The LTD induced by leptin in the CA1 region of the hippocampus was inhibited by the competitive NMDA receptor antagonist D-APV, but not by group 1a and group 5 metabotropic glutamate receptor antagonists, indicating that this form of LTD is NMDA dependent, but independent of metabotropic glutamate receptors. Moreover, leptin-induced LTD shares at least some similar expression mechanisms to LTD induced by low-frequency-induced stimulation (LFS), as leptin did not reduce synaptic responses further following saturation of LFS-induced LTD, whereas LFS still depressed synaptic transmission after leptin-induced LTD (Durakoglugil et al. 2005). Leptin-induced LTD is likely to be expressed postsynaptically, as the synaptic depression induced by leptin was not accompanied by a change in the corresponding paired-pulse facilitation ratio. In contrast, the depression evoked by adenosine, which is known to act presynaptically, was paralleled by a significant change in the paired-pulse facilitation ratio.
Durakoglugil et al. (2005) also evaluated the signalling pathways underlying leptin-induced LTD and demonstrated that inhibition of PI 3-kinase failed to attenuate, but rather markedly enhanced, the level of depression induced by leptin. This suggests that leptin-induced LTD is negatively regulated by PI 3-kinase (Fig. 1). Similarly, inhibition of serine/threonine protein phosphatases 1/2A, but not protein phosphatase 2B, enhanced the depressant effects of leptin. The negative regulation of leptin-induced LTD by PI 3-kinase is in marked contrast to the role of this enzyme in hippocampal LTP, as the ability of leptin to facilitate NMDA receptor-dependent LTP is PI 3-kinase dependent (Shanley et al. 2001). Thus, these data indicate that the ability of leptin to influence different forms of hippocampal synaptic plasticity not only occurs under differential conditions, but also that divergent leptin receptor-driven signalling cascades mediate these processes.
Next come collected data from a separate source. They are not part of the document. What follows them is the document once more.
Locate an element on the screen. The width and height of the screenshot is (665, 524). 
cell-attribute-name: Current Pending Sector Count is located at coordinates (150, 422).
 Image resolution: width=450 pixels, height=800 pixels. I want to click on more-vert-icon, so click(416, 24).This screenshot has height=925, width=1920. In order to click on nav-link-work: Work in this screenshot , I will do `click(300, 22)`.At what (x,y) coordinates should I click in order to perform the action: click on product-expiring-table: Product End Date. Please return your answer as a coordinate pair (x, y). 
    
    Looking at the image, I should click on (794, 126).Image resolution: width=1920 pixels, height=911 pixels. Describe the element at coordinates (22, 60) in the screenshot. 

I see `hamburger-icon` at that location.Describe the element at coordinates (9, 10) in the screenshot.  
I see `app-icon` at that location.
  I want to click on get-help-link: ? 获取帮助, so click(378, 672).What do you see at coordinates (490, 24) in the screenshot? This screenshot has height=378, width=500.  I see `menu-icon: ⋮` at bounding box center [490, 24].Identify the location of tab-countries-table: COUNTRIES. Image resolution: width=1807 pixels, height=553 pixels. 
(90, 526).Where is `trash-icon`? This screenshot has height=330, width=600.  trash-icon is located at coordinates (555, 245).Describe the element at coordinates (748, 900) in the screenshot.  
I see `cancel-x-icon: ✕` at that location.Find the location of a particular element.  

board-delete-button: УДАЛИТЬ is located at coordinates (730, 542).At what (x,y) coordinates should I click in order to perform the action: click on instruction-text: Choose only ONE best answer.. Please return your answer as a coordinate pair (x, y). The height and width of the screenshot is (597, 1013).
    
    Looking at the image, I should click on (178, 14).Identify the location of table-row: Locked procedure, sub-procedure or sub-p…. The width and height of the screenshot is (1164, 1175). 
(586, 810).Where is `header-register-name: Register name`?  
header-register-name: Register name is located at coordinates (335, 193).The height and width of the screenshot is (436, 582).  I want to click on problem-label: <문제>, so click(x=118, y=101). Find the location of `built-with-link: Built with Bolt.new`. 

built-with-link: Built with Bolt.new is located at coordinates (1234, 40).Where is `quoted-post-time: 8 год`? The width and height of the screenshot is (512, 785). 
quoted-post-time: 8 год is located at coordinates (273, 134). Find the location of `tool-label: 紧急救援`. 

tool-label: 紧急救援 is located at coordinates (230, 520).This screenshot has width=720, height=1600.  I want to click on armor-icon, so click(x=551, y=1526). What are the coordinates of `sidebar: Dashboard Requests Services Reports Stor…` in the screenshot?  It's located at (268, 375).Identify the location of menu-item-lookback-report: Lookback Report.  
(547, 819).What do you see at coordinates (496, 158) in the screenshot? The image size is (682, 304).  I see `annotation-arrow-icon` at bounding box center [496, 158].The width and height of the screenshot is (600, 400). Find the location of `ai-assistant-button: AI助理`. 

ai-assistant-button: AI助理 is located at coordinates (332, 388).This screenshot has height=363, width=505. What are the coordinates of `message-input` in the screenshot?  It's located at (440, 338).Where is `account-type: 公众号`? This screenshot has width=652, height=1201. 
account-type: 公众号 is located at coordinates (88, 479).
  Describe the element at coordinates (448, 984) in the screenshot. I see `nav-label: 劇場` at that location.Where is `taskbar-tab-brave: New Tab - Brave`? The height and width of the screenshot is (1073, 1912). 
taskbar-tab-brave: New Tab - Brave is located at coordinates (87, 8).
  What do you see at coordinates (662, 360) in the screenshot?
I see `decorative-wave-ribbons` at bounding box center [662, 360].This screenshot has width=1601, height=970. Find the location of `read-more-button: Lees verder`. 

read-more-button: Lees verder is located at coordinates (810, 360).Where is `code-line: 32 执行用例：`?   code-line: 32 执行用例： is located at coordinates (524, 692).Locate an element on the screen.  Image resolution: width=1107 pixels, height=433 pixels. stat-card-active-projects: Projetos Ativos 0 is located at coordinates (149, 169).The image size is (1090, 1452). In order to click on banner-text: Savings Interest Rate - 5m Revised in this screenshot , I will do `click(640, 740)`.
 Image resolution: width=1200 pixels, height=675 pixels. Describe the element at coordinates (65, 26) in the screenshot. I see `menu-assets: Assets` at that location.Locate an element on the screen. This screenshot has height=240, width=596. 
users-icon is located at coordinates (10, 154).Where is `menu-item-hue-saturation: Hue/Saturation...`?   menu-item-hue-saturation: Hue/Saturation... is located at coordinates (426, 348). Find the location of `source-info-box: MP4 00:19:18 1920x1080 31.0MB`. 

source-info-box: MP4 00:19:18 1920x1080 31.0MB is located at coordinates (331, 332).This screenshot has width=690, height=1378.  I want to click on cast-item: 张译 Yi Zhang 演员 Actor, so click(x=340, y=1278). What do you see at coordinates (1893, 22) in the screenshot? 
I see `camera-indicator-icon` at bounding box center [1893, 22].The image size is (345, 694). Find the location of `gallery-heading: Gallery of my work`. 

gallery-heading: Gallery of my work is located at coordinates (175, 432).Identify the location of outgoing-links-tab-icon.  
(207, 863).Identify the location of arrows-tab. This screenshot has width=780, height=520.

There is growing evidence that, in addition to its role in regulating energy balance, the hormone leptin has widespread actions in the CNS (Fig. 2). In the hippocampus, leptin is a potent regulator of neuronal excitability as it has the ability to inhibit epileptiform-like activity via a process involving PI 3-kinase-driven activation of BK channels (Shanley et al. 2002a,b). Under conditions of enhanced excitability, leptin also promotes a long-lasting inhibition (LTD) of excitatory synaptic strength; a process that is negatively regulated by PI 3-kinase (Durakoglugil et al. 2005). The ability of leptin to markedly alter the excitability of hippocampal neurons via both synaptic and non-synaptic mechanisms may have important implications for the role of this hormone in regulating hippocampal hyperexcitability.